Copy out all the entries below with "GUI agent" switched to "interface agent" wherever it appears, changing nothing else, and leave the pictures out of your copy.

--- BEGIN Data for the task ---

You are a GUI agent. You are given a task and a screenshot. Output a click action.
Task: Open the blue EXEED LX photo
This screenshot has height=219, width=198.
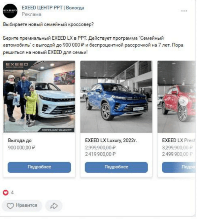(x=116, y=96)
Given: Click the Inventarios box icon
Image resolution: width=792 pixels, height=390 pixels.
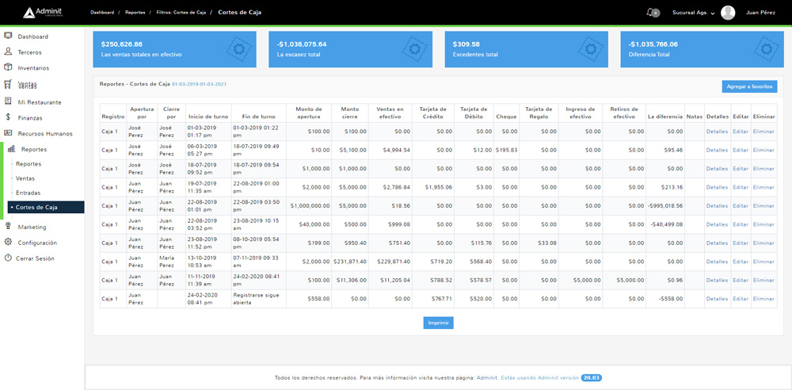Looking at the screenshot, I should pos(8,67).
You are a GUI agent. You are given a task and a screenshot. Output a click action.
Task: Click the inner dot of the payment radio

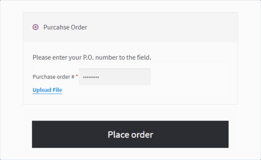pyautogui.click(x=36, y=27)
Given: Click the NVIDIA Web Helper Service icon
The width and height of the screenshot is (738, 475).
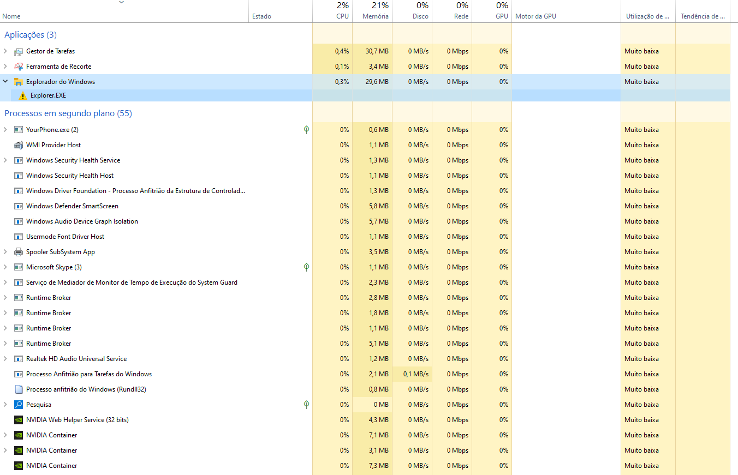Looking at the screenshot, I should click(18, 420).
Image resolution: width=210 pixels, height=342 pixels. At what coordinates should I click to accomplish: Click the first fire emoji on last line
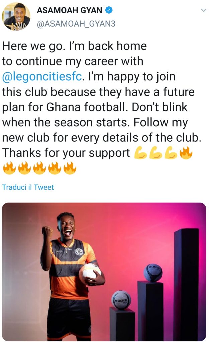coord(9,168)
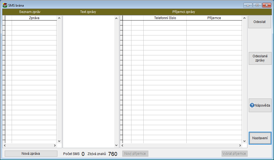Click the Vybrat příjemce button
This screenshot has width=274, height=160.
point(234,154)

--- END Data for the task ---

_Written response_
You are a interface agent. You are given a task and a screenshot. Output a click action.
Task: Open the blue EXEED LX photo
This screenshot has height=219, width=198.
(x=116, y=96)
Given: Click the Inventarios box icon
Image resolution: width=792 pixels, height=390 pixels.
Looking at the screenshot, I should pos(8,67).
You are a interface agent. You are given a task and a screenshot. Output a click action.
Task: Click the inner dot of the payment radio

pyautogui.click(x=36, y=27)
Given: Click the NVIDIA Web Helper Service icon
The width and height of the screenshot is (738, 475).
Looking at the screenshot, I should click(18, 420).
Image resolution: width=210 pixels, height=342 pixels. At what coordinates should I click to accomplish: Click the first fire emoji on last line
coord(9,168)
Click the Vybrat příjemce button
This screenshot has width=274, height=160.
point(234,154)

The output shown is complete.